Our Thoughts

Southern Live Oak Tree….What did you see?


Spanish moss blows from the majestic limbs of Southern Live Oak trees in the low country. Whimsical in stature, these trees provide a perfect image for those with an eclectic view of nature and its beauty. They decorate long driveways leading to beautiful plantation homes, cover the sidewalks of cities attracting tourists, and they stand firm in rural settings. With limbs shaped like those of an octopus’s tentacles, these trees are another attention-grabbing creation from the heavens. Their existence last lifetimes we will never see.

I pose the question to the Southern Live Oak tree: What did you see?

Historians estimate approximately half of all slaves disembarked in South Carolina’s low country. For 151 years, from 1619 through 1865, the trees surviving the development of towns and cities silently bore witness to a painful history. I recently hiked with a Native American friend in the North Carolina mountains. He remarked, “The trees are alive just as much as you and me.”

Slave Ship

I ask again of the Southern Live Oak tree, “What did you see?” Did you see the vessels arrive from Africa and the Caribbean? What did the faces of our ancestors say as they were ushered off slave ships? You silently witnessed the indigenous Yamassee Tribe cultivate and sustain life before the European invasion; you witnessed the enslaved standing atop auction blocks, sold into oppression.

**Records from a data collection**
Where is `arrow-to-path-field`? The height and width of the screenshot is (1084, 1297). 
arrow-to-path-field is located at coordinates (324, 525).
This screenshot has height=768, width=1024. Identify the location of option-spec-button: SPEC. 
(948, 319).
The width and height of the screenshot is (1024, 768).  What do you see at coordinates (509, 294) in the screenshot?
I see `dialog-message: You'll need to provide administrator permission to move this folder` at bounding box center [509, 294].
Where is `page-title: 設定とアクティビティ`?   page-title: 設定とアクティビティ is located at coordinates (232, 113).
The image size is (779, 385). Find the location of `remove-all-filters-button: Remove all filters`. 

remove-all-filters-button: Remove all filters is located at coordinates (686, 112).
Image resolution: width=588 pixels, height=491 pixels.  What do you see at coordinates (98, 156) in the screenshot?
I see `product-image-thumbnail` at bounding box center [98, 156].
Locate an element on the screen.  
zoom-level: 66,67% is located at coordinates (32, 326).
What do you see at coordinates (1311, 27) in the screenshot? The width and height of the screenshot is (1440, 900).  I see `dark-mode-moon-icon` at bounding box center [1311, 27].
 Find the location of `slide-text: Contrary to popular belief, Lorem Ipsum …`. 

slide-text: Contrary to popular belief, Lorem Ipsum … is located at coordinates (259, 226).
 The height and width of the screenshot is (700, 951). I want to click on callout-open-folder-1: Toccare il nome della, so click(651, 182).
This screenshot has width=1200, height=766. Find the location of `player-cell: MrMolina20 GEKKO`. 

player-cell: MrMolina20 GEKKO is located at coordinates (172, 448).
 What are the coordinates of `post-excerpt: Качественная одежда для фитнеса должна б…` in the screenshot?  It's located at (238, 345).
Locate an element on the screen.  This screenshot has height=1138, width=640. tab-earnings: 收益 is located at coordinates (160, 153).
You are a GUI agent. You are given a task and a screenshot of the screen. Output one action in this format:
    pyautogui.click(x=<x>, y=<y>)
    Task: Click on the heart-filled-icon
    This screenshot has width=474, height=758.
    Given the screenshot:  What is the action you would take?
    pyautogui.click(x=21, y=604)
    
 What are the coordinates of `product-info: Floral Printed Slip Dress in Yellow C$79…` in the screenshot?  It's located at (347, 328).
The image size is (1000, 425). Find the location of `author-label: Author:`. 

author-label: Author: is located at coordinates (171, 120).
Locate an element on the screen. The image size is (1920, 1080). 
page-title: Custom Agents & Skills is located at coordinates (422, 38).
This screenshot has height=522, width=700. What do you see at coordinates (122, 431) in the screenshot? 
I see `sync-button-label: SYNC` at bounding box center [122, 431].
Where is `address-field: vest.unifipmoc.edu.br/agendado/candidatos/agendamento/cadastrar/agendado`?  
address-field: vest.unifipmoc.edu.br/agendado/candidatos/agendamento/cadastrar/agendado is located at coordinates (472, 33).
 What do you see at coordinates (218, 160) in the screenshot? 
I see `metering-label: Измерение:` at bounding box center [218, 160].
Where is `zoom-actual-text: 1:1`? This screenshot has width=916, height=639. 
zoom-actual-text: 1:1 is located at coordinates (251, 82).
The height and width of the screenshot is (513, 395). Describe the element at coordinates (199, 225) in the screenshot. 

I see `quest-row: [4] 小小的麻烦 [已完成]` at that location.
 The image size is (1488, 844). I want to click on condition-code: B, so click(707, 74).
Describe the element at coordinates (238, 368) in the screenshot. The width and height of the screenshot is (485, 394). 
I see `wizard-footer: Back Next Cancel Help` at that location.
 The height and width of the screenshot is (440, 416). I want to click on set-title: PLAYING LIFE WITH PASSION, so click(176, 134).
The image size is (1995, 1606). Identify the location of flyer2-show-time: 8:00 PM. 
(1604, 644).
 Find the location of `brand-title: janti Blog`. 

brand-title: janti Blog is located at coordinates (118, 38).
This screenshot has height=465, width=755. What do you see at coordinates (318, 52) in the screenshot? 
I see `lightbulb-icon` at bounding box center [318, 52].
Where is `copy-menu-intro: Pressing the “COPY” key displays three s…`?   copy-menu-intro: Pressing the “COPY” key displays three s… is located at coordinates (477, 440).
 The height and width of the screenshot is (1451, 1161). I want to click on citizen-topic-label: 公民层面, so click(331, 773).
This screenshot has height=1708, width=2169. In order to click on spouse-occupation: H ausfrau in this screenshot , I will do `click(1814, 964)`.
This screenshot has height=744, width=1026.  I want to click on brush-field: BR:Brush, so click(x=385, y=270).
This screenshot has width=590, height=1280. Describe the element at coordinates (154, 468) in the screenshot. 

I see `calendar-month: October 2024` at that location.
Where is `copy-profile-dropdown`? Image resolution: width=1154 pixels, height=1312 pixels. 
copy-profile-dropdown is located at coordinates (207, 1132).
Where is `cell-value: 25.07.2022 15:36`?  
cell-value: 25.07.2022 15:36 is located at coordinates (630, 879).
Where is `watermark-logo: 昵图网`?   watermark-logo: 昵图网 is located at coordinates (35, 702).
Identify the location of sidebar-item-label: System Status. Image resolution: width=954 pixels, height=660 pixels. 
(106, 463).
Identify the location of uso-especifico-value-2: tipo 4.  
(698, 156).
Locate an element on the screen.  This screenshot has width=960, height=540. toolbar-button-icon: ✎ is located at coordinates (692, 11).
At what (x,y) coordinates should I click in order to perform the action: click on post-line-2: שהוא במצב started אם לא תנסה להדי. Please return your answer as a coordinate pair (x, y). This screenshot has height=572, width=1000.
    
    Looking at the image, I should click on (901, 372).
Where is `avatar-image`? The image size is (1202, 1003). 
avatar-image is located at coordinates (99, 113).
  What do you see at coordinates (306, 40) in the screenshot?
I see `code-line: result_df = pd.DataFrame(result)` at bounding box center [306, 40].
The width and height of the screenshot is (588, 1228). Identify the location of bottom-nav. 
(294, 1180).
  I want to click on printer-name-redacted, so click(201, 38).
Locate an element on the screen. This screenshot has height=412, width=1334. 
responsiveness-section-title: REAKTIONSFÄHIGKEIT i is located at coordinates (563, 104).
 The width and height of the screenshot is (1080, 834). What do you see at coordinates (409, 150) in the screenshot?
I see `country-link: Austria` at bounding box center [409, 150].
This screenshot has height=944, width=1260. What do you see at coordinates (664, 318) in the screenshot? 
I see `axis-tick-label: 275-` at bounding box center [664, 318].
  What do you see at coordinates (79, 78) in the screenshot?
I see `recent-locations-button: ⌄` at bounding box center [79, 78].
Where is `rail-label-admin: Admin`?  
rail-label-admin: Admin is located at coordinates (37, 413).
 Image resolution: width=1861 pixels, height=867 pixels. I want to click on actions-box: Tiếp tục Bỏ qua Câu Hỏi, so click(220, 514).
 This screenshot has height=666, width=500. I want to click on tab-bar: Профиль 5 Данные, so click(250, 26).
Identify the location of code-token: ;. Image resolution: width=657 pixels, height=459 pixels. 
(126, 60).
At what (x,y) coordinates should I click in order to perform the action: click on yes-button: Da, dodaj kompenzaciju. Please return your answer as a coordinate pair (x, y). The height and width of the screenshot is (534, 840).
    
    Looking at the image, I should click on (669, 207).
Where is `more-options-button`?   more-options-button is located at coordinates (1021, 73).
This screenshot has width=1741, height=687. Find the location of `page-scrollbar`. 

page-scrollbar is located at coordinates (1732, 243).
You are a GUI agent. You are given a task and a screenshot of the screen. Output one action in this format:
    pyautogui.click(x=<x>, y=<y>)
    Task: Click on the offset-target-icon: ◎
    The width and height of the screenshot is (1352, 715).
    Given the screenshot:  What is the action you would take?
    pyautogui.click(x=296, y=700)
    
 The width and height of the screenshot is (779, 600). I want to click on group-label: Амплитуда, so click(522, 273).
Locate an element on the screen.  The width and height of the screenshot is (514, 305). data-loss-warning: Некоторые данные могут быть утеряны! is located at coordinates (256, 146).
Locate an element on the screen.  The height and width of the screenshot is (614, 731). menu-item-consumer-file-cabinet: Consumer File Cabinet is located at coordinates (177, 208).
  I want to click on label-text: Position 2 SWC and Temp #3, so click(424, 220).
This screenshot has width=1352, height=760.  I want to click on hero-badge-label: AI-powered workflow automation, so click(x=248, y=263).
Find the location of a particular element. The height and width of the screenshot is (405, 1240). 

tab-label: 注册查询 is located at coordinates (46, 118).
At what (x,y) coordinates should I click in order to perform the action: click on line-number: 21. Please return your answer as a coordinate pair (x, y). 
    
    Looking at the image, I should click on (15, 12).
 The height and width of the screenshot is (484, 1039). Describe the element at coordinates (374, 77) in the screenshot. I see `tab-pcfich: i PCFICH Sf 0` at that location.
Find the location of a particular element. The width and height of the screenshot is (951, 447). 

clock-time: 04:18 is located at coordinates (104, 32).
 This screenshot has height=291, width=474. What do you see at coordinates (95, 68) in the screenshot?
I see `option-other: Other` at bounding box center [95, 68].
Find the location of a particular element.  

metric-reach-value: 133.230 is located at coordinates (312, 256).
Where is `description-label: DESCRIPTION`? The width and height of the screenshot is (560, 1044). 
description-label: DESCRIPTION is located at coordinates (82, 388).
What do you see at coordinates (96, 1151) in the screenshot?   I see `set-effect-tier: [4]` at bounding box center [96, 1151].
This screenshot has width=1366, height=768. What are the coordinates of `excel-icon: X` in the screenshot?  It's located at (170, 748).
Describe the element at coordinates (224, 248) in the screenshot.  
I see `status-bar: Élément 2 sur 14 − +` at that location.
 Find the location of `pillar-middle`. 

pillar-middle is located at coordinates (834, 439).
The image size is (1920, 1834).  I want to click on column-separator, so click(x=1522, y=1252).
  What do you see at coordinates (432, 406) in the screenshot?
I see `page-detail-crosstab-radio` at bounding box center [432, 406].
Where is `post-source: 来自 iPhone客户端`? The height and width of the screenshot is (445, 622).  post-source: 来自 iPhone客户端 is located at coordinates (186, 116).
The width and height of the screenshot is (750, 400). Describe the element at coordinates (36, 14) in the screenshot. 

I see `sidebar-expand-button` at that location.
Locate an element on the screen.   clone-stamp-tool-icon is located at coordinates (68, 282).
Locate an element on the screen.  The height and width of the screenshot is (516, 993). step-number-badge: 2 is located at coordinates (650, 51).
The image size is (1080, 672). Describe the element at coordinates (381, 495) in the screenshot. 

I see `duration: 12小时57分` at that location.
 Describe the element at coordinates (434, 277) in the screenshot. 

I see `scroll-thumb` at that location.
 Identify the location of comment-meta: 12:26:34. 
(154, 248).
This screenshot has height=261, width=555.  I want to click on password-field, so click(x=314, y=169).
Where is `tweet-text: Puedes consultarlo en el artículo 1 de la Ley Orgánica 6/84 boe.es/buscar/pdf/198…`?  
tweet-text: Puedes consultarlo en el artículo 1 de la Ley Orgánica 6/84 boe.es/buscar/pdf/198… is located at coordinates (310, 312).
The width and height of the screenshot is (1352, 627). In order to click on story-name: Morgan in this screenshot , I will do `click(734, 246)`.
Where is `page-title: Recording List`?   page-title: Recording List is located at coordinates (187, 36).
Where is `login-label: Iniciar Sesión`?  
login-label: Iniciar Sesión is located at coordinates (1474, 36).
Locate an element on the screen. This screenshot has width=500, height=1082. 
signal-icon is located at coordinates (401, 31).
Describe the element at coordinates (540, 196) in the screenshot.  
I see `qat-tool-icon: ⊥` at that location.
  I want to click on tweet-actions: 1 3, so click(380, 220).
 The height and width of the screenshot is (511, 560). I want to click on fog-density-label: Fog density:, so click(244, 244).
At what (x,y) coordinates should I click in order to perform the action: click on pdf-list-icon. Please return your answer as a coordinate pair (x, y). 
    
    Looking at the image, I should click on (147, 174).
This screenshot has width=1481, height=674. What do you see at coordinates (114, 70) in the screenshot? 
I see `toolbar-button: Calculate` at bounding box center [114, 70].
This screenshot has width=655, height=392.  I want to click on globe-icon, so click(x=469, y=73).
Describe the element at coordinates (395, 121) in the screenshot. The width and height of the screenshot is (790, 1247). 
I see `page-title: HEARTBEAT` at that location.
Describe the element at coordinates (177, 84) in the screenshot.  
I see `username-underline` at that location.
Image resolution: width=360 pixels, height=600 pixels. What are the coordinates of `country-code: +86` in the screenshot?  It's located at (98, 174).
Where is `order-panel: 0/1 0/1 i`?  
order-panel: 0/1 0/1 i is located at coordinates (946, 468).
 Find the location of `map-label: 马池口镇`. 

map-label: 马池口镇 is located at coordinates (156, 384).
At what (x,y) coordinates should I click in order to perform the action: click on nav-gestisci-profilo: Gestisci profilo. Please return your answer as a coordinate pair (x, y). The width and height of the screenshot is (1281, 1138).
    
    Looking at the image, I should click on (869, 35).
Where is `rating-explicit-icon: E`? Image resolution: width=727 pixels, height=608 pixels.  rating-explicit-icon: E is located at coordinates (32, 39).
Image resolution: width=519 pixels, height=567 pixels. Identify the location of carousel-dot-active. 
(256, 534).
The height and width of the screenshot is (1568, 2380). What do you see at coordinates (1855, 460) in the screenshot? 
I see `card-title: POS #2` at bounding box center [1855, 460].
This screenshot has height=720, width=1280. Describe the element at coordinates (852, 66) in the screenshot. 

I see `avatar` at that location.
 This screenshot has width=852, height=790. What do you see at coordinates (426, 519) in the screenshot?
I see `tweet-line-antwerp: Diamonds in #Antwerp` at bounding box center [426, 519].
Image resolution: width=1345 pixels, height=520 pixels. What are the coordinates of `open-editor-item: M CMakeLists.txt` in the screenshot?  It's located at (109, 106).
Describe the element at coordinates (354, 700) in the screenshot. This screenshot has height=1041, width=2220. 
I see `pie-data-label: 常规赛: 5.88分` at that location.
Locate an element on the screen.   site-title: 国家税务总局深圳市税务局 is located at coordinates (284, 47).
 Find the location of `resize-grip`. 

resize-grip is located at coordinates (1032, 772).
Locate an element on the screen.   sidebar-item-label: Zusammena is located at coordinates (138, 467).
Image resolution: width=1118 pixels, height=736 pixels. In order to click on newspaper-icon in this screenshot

**Problem A**
In the live oak passage, edit everything from "I ask again" down to "sold into oppression." by replacing "vessels" with "ships".
**Problem B**
Reproduce the listing, everything from the line containing "What do you see at coordinates (432, 406)" down to the line containing "signal-icon is located", with both of those lines included.

**Answer box A**
I ask again of the Southern Live Oak tree, “What did you see?” Did you see the ships arrive from Africa and the Caribbean? What did the faces of our ancestors say as they were ushered off slave ships? You silently witnessed the indigenous Yamassee Tribe cultivate and sustain life before the European invasion; you witnessed the enslaved standing atop auction blocks, sold into oppression.

**Answer box B**
  What do you see at coordinates (432, 406) in the screenshot?
I see `page-detail-crosstab-radio` at bounding box center [432, 406].
Where is `post-source: 来自 iPhone客户端`? The height and width of the screenshot is (445, 622).  post-source: 来自 iPhone客户端 is located at coordinates (186, 116).
The width and height of the screenshot is (750, 400). Describe the element at coordinates (36, 14) in the screenshot. 

I see `sidebar-expand-button` at that location.
Locate an element on the screen.   clone-stamp-tool-icon is located at coordinates (68, 282).
Locate an element on the screen.  The height and width of the screenshot is (516, 993). step-number-badge: 2 is located at coordinates (650, 51).
The image size is (1080, 672). Describe the element at coordinates (381, 495) in the screenshot. 

I see `duration: 12小时57分` at that location.
 Describe the element at coordinates (434, 277) in the screenshot. 

I see `scroll-thumb` at that location.
 Identify the location of comment-meta: 12:26:34. 
(154, 248).
This screenshot has height=261, width=555.  I want to click on password-field, so click(x=314, y=169).
Where is `tweet-text: Puedes consultarlo en el artículo 1 de la Ley Orgánica 6/84 boe.es/buscar/pdf/198…`?  
tweet-text: Puedes consultarlo en el artículo 1 de la Ley Orgánica 6/84 boe.es/buscar/pdf/198… is located at coordinates (310, 312).
The width and height of the screenshot is (1352, 627). In order to click on story-name: Morgan in this screenshot , I will do `click(734, 246)`.
Where is `page-title: Recording List`?   page-title: Recording List is located at coordinates (187, 36).
Where is `login-label: Iniciar Sesión`?  
login-label: Iniciar Sesión is located at coordinates (1474, 36).
Locate an element on the screen. This screenshot has width=500, height=1082. 
signal-icon is located at coordinates (401, 31).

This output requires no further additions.